屋上を風が通り抜け、ココの白い毛を揺らした。
ジークはココの顔を見て、明るい笑顔を見せる。
「ありがとな。ココ大先生様、頼りになる」
優しく翼を撫でられて、ココはその気持ちよさに目を細めた。
◆
それから数日が経った。
ルシルはカフェ・ローワンに呼び出されていた。
ココを肩に乗せ、ルシルは箒でローワンに向かう。
扉を開けると、店の中は真っ暗だった。人の気配もしない。
「あれ? ベラ……?」
ルシルは首を傾げながら、中へと入っていく。
中央の辺りまで来た時、突然、明かりがパッと灯った。
ぱん……!
周囲からクラッカーの音が鳴り響く。
「おめでとう~!」
ルシルは目を丸くして、足を止める。そんな彼女の頭上に、クラッカーの紙吹雪が降りかかった。
「ルシル、おめでとう」
ベラがカウンターの奥から現れる。彼女が持っている皿には、真っ赤に染まったチキンティッカが盛られていた。
「おめでとう。ルシル」
店の奥にいたレナードが、小さな箱を持って現れる。
「誕生日、おめでとう!」
柱の陰からは、ジークが。
彼はリボンを結んだ瓶を手に持っている。その中には宝石のように輝く琥珀糖が入っていた。
「おめでとう~!」
パーティ帽子をかぶったマリサが、ソファの影から現れる。彼女の手には、手作りらしいお花の工作が握られている。
「え……みんな……」
ルシルが呆然としていると、ベラがニコニコとほほ笑んだ。
「サプライズパーティよ。

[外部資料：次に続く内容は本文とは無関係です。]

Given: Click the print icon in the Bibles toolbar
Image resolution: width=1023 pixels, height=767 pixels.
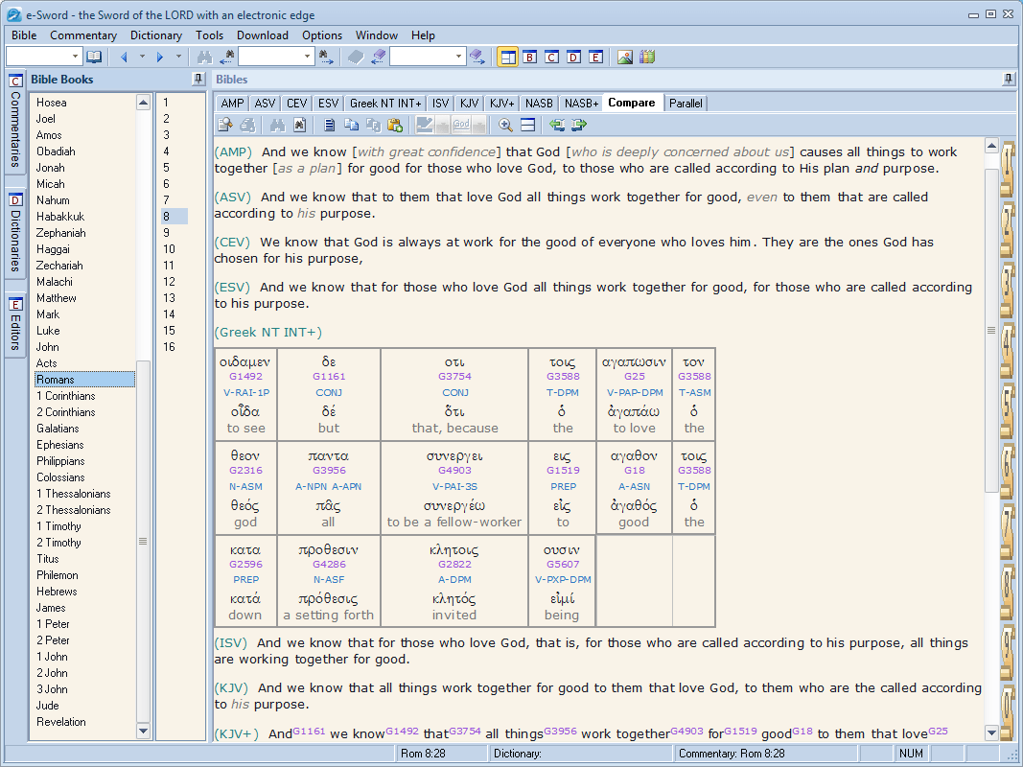Looking at the screenshot, I should (247, 125).
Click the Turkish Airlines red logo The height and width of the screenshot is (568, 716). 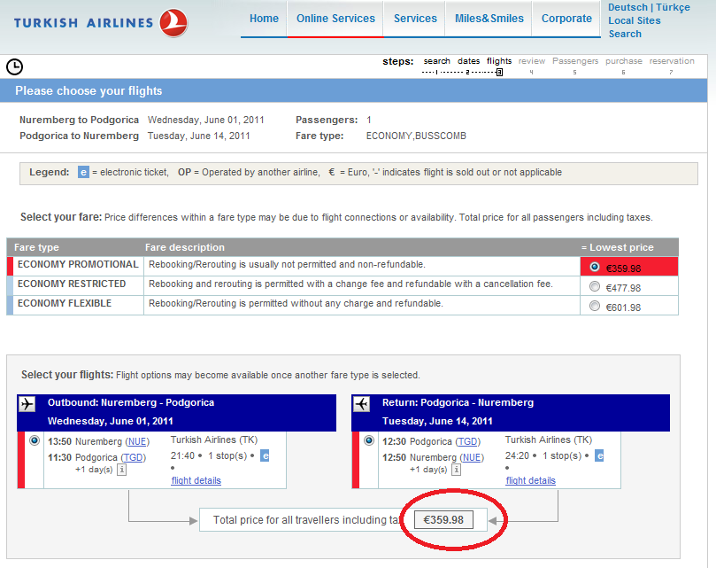click(173, 22)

……驚いた?」
「ええ……とても」
ルシルは胸に手を当てて、ほっと息を吐く。
そして、皆の顔を見渡した。
優しくほほ笑む、レナードとベラ。
元気に笑う、ジークとマリサ。
皆の顔を見ながら……ルシルは内心で、苦笑いしていた。
(うちの使い魔はお喋りってこと……みんなに教えておいた方がよかったかなあ?)
まったくもう……、という気持ちをこめて、ルシルは肩にいた使い魔をつつく。
皆がココに相談して、好物やら欲しい物やらを調べてくれたことは、知っている。お喋りなココがすべて教えてくれた。
――それでも。
(サプライズがあることを知っていても……それでも)
胸が詰まって、ルシルは何も言えなくなった。
誕生日をお祝いしてもらえることが、こんなに嬉しいなんて知らなかった。
ルシルは皆の笑顔に囲まれながら、そっと目の端をぬぐった。
本日より、闇魔女2巻が発売となりました!
またもや、えいひ先生にとても素晴らしいイラストを描いていただきました。
ジークがとても可愛く、かっこいいです!
また、このお話の第三部を2月頃に更新する予定と記載していましたが、
今年の秋ごろの予定に変更とさせてください。
年内には必ず更新するので、お待ちいただけると嬉しいです!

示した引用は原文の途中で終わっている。